→ **Task**: Report how many lines of the items below contain the string "color", matching case exactly, and give only that number.

→ **Material to process**:
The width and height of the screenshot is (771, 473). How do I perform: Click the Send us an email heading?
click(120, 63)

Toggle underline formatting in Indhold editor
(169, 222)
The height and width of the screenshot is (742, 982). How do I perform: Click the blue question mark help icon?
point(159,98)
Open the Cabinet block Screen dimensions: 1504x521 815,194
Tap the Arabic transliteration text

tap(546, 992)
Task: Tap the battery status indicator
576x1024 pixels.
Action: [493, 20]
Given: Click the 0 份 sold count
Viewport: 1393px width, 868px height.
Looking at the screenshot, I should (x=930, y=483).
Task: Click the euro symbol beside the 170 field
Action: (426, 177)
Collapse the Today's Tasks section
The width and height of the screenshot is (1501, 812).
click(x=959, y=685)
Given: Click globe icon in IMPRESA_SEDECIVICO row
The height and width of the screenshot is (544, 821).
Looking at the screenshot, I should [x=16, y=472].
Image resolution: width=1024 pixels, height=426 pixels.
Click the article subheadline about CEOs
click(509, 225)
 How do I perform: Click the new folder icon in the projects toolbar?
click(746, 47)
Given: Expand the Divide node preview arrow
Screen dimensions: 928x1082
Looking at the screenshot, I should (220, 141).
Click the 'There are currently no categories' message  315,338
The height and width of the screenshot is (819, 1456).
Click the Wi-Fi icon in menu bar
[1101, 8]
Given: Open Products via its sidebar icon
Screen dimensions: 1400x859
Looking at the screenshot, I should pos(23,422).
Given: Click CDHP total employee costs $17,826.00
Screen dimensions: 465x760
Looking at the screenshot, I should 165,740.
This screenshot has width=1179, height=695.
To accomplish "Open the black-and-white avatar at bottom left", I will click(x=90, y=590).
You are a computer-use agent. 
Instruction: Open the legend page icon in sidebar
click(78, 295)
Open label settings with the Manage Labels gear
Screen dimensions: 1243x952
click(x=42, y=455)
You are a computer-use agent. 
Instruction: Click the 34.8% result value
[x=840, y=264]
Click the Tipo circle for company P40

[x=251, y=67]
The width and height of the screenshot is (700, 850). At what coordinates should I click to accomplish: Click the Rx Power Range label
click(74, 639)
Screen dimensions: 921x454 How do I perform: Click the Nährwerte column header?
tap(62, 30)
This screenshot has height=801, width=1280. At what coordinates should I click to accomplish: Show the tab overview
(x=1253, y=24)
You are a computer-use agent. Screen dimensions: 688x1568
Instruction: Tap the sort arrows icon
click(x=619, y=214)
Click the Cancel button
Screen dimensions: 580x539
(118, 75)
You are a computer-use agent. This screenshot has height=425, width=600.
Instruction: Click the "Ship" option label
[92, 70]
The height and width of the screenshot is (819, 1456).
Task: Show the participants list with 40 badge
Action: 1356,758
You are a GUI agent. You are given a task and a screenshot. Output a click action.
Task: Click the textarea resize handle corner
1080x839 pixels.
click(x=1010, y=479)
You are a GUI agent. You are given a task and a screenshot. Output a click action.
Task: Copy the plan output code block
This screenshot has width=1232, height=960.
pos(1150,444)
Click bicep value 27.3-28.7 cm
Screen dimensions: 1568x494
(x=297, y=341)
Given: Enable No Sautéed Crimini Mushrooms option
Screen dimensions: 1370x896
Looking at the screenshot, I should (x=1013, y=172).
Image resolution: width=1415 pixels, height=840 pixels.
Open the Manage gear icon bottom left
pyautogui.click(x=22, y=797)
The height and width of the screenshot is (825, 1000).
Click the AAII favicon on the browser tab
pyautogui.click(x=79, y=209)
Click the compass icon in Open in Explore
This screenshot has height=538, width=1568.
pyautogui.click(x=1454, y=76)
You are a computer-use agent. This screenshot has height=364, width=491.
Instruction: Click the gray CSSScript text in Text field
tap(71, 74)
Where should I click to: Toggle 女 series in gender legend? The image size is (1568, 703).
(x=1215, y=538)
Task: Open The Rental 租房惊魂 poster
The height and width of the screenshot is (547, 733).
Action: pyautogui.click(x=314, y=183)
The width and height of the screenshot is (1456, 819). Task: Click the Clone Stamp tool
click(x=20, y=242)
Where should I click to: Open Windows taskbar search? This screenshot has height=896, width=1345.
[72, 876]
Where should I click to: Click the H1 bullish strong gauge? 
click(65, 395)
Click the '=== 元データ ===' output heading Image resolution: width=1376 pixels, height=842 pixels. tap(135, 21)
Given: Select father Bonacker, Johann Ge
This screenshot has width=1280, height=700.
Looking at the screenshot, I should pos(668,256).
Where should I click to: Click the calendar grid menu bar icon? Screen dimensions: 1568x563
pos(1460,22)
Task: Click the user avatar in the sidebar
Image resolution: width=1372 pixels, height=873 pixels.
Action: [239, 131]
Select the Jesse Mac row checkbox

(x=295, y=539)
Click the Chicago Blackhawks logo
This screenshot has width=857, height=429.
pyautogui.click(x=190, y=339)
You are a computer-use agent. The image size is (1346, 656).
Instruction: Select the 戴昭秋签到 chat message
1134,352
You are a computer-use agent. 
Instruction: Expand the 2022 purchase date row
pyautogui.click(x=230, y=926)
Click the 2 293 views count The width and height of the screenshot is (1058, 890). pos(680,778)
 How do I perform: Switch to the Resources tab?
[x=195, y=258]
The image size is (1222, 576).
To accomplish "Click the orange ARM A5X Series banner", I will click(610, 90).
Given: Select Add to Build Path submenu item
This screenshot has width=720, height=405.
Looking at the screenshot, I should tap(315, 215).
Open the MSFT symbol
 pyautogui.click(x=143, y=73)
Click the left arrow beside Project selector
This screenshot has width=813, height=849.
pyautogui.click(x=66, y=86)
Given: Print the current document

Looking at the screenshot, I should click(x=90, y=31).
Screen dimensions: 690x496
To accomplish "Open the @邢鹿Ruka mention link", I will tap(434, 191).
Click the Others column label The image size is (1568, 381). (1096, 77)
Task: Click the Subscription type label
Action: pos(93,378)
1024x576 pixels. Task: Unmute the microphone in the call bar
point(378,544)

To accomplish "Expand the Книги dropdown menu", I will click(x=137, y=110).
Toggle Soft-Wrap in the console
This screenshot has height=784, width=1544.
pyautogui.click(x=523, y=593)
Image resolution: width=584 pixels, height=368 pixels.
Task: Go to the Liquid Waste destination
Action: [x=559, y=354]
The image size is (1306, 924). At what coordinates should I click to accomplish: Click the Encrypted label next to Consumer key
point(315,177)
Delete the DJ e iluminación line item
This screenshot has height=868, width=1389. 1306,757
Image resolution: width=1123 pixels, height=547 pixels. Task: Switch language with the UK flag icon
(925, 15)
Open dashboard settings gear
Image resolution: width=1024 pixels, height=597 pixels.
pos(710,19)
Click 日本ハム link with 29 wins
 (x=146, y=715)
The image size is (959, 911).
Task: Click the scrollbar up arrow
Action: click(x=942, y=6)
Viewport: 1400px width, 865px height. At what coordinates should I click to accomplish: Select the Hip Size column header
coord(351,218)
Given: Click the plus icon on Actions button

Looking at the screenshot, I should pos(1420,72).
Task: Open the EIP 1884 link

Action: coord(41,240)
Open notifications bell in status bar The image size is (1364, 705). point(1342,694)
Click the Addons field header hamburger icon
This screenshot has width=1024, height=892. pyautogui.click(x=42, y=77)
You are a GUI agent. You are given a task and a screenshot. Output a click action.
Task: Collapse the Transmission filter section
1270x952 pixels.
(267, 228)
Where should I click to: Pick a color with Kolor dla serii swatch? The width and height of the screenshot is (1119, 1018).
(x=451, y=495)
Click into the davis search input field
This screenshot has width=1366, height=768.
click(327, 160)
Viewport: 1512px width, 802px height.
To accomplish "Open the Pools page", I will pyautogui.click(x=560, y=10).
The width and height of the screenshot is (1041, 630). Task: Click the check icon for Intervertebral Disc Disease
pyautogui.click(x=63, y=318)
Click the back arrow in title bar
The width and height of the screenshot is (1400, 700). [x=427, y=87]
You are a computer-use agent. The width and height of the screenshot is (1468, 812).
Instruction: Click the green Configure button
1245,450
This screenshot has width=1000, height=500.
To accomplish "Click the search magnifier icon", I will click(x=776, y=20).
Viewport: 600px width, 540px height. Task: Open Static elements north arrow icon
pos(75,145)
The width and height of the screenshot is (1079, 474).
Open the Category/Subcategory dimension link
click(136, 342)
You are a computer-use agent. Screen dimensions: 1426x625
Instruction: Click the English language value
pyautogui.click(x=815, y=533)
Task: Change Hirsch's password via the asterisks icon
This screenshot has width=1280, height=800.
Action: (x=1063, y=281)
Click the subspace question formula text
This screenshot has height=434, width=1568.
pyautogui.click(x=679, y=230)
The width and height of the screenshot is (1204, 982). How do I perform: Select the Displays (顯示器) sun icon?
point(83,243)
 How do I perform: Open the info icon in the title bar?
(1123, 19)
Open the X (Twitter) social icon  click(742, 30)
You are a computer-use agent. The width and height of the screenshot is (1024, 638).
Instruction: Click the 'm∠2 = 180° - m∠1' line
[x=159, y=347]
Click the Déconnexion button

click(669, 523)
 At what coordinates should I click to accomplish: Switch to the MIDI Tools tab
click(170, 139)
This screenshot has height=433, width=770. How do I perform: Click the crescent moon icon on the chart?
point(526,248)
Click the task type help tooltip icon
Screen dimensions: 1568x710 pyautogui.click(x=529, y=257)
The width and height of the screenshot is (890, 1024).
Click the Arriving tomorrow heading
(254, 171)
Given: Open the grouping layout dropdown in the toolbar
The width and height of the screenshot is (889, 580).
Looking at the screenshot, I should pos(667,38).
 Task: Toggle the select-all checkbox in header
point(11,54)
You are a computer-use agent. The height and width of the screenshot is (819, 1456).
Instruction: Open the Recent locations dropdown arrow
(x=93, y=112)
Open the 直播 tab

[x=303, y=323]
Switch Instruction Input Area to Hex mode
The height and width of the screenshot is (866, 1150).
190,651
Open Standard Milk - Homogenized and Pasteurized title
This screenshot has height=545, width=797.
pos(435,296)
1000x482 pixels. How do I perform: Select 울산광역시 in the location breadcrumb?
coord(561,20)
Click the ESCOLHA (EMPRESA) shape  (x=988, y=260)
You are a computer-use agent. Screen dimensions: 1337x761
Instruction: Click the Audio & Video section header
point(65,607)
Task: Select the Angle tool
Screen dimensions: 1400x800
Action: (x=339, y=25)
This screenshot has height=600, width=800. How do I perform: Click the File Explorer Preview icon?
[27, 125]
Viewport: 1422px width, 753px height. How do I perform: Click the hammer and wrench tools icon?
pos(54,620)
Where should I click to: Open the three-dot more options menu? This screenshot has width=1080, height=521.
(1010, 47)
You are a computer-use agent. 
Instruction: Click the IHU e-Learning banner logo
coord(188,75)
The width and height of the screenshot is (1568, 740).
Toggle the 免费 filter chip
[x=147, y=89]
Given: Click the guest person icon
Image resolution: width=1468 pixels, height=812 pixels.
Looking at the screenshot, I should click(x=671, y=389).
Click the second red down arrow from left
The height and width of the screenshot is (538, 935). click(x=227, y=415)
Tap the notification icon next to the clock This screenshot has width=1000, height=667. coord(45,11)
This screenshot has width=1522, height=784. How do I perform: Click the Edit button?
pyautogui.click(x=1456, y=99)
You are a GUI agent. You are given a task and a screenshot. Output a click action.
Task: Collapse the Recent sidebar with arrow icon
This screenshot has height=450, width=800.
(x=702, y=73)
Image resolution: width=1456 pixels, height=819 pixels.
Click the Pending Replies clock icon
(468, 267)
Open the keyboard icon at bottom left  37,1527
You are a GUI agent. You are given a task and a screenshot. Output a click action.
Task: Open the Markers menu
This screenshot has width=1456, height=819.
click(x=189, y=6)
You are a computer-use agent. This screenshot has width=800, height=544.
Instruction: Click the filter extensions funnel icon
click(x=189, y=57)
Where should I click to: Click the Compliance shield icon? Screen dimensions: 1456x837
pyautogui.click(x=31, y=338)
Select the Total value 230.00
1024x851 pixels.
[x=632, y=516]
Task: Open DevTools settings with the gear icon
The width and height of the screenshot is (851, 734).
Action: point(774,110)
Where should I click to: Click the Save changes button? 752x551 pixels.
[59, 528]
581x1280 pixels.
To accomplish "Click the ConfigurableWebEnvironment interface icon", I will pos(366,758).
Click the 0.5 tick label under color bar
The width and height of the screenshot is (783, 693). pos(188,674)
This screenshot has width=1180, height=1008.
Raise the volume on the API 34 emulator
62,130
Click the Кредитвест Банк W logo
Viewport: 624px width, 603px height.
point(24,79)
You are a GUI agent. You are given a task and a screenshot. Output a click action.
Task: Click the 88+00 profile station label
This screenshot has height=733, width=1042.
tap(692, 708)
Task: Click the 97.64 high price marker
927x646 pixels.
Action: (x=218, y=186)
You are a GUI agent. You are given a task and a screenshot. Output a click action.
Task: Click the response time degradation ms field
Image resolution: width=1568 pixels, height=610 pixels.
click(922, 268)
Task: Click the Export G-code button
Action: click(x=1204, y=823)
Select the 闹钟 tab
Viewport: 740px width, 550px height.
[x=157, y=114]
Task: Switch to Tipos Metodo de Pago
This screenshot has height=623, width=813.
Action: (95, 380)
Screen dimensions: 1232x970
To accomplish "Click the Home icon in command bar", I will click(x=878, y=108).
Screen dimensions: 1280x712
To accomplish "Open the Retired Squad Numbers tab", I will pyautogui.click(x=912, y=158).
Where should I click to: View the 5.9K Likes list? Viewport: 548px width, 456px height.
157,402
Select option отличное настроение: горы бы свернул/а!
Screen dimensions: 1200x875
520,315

→ **Response to this exercise**: 2